**STATED PROBLEM**
Arrange the lines in the items below as a numbered list, starting from the line with "Task: Tap the search magnifier button" up to and including the line with "click(x=782, y=175)", and omit any blank lines.

**INPUT ROWS**
[start]

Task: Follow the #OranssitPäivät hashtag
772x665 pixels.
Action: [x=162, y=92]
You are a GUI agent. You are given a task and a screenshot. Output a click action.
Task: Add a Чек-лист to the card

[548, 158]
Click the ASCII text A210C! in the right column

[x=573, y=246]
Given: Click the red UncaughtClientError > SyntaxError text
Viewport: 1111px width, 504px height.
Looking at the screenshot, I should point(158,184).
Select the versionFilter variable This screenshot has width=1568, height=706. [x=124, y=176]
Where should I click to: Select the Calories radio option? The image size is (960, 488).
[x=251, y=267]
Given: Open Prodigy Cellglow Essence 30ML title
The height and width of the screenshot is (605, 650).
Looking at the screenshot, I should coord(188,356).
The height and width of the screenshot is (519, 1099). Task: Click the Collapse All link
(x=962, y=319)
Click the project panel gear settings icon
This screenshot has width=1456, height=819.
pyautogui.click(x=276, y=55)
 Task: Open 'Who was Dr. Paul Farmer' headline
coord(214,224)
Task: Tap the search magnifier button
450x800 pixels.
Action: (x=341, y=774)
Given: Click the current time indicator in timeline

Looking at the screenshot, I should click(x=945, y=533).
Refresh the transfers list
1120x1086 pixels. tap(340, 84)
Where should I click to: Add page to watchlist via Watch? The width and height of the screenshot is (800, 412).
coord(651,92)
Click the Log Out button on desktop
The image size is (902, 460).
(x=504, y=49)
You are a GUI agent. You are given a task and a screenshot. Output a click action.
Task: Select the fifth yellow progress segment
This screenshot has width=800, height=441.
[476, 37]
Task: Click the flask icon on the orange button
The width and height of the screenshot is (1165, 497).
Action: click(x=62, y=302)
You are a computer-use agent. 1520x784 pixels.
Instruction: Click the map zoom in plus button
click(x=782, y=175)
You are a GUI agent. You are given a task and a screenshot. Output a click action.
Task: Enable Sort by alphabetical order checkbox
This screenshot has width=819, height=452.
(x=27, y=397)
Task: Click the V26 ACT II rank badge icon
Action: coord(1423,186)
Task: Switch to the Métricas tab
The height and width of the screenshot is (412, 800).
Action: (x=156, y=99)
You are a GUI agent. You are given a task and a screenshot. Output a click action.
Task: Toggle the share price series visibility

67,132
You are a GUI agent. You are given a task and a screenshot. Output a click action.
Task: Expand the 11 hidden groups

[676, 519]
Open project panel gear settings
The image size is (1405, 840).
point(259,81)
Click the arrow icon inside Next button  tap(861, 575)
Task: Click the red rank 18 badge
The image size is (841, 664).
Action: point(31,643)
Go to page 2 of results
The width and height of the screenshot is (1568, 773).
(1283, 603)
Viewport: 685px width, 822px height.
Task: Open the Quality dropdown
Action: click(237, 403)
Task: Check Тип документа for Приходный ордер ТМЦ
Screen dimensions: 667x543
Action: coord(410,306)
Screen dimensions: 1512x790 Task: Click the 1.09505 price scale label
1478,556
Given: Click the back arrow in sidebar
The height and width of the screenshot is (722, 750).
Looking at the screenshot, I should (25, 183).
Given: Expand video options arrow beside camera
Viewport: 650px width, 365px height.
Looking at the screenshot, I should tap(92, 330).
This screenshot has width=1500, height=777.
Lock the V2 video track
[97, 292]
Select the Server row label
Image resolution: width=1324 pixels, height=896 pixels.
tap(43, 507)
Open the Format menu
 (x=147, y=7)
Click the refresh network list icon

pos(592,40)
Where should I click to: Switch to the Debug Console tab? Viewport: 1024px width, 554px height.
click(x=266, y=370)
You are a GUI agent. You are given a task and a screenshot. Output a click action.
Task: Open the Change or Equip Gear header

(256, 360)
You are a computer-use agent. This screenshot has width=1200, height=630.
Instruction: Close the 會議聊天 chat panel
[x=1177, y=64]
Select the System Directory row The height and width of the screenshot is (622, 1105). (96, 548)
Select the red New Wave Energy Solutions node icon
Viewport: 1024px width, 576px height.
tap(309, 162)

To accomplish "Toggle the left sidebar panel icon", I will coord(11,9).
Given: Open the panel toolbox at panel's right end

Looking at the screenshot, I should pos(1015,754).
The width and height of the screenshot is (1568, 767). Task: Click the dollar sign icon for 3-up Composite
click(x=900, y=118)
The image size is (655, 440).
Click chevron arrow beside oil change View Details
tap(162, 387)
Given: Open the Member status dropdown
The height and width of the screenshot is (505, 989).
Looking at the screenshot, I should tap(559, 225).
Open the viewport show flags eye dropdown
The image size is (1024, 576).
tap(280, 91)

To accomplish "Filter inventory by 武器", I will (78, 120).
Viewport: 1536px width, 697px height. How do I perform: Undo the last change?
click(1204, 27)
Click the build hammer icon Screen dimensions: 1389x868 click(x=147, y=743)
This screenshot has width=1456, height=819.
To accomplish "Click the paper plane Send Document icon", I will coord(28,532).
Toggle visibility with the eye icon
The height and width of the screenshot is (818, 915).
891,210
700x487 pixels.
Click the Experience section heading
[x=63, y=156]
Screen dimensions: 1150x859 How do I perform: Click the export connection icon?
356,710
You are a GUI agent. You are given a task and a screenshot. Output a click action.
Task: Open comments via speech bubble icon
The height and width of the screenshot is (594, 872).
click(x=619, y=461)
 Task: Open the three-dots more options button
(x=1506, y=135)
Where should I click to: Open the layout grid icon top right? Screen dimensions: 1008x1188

[end]

**RESULT OF THE EXERCISE**
1. Task: Tap the search magnifier button
2. 450x800 pixels.
3. Action: (x=341, y=774)
4. Given: Click the current time indicator in timeline
5. Looking at the screenshot, I should click(x=945, y=533).
6. Refresh the transfers list
7. 1120x1086 pixels. tap(340, 84)
8. Where should I click to: Add page to watchlist via Watch? The width and height of the screenshot is (800, 412).
9. coord(651,92)
10. Click the Log Out button on desktop
11. The image size is (902, 460).
12. (x=504, y=49)
13. You are a GUI agent. You are given a task and a screenshot. Output a click action.
14. Task: Select the fifth yellow progress segment
15. This screenshot has width=800, height=441.
16. [476, 37]
17. Task: Click the flask icon on the orange button
18. The width and height of the screenshot is (1165, 497).
19. Action: click(x=62, y=302)
20. You are a computer-use agent. 1520x784 pixels.
21. Instruction: Click the map zoom in plus button
22. click(x=782, y=175)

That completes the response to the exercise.